Apply the linearity of the map $X \mapsto A X$ (proven in Matrix calculus): for any $X \in M_{p,1}(\mathbb{K})$, set $Y := X - X_p$. Then $$ \begin{aligned} A X = B & \iff A X = A X_p && \text{(since $A X_p = B$ by hypothesis)} \\ & \iff A X - A X_p = 0_{n,1} && \text{(subtract $A X_p$ from both sides)} \\ & \iff A (X - X_p) = 0_{n,1} && \text{(linearity of $X \mapsto A X$)} \\ & \iff A Y = 0_{n,1} && \text{(setting $Y := X - X_p$).} \end{aligned} $$ Hence $X$ is a solution of $A X = B$ if and only if $Y = X - X_p$ is a solution of the homogeneous system, that is, $X = X_p + Y$ with $A Y = 0$. The two sets are equal.

Definition — Notation $\mathrm{Vect}$ (writing convention)

For columns $X_1, \ldots, X_r \in M_{p,1}(\mathbb{K})$, we write $$ \mathrm{Vect}(X_1, \ldots, X_r) := \{\, \lambda_1 X_1 + \lambda_2 X_2 + \cdots + \lambda_r X_r \;:\; \lambda_1, \ldots, \lambda_r \in \mathbb{K} \,\} $$ for the set of all linear combinations of $X_1, \ldots, X_r$.
Remark. At this point in the course, $\mathrm{Vect}(\ldots)$ is only a writing convention for that set --- nothing more. The formal theory of subspaces generated by a family (sous-espace engendré, dimension, etc.) is developed in the chapter Vector spaces; we use the notation here purely to write the solution set of a system in a compact form.

Example

Solve the $2 \times 3$ compatible system $\{x + 2y - z = 1 \;;\; 2x + 5y + z = 2\}$ in $(x, y, z) \in \mathbb{R}^3$ and express the solution set both as an explicit parametric family and using the $\mathrm{Vect}$ notation.

Answer

Apply the row operation $L_2 \leftarrow L_2 - 2 L_1$ to the system: $$ \begin{aligned} & \begin{cases} x + 2y - z = 1, \\ 2x + 5y + z = 2 \end{cases} && \text{(initial)} \\ \iff{} & \begin{cases} x + 2y - z = 1, \\ \phantom{x + 2}y + 3z = 0 \end{cases} && \text{($L_2 \leftarrow L_2 - 2 L_1$, transvection).} \end{aligned} $$ The second equation gives $y = -3z$. Substituting into the first gives $x = 1 - 2y + z = 1 - 2(-3z) + z = 1 + 7z$. Hence the solution set is, with $\lambda := z$ as a free parameter, $$ \mathcal{S} = \left\{\, \begin{pmatrix} 1 + 7\lambda \\ -3\lambda \\ \lambda \end{pmatrix} \;:\; \lambda \in \mathbb{R} \,\right\}. $$ Equivalently, splitting the column into its $\lambda$-independent part (particular solution $X_p$) plus its $\lambda$-dependent part: $$ \mathcal{S} = \begin{pmatrix} 1 \\ 0 \\ 0 \end{pmatrix} + \mathrm{Vect}\!\left( \begin{pmatrix} 7 \\ -3 \\ 1 \end{pmatrix} \right). $$ The two forms describe the same set; the parametric form makes the family of solutions visible coordinate by coordinate, the $\mathrm{Vect}$ form makes the structure « particular + homogeneous » of Theorem 1 visible at a glance.

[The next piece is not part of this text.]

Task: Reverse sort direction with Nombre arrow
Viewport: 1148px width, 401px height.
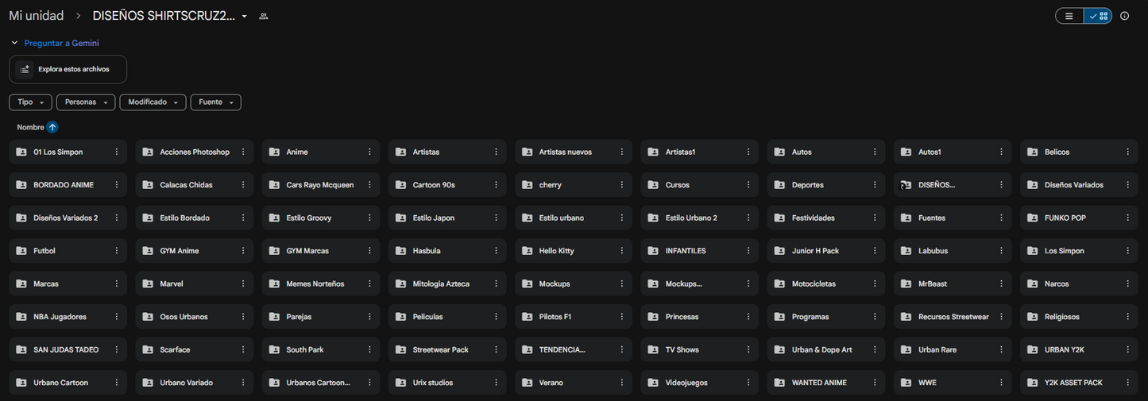Action: coord(52,127)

Method — Solving a system as particular plus homogeneous

To describe the solution set of a compatible system $A X = B$:

find one particular solution $X_p$ such that $A X_p = B$ (by inspection or by Gauss);
describe all solutions of the homogeneous system $A Y = 0$ (typically as $\mathrm{Vect}(Y_1, \ldots, Y_r)$ for explicit columns $Y_1, \ldots, Y_r$);
conclude $\mathcal{S} = X_p + \mathrm{Vect}(Y_1, \ldots, Y_r)$.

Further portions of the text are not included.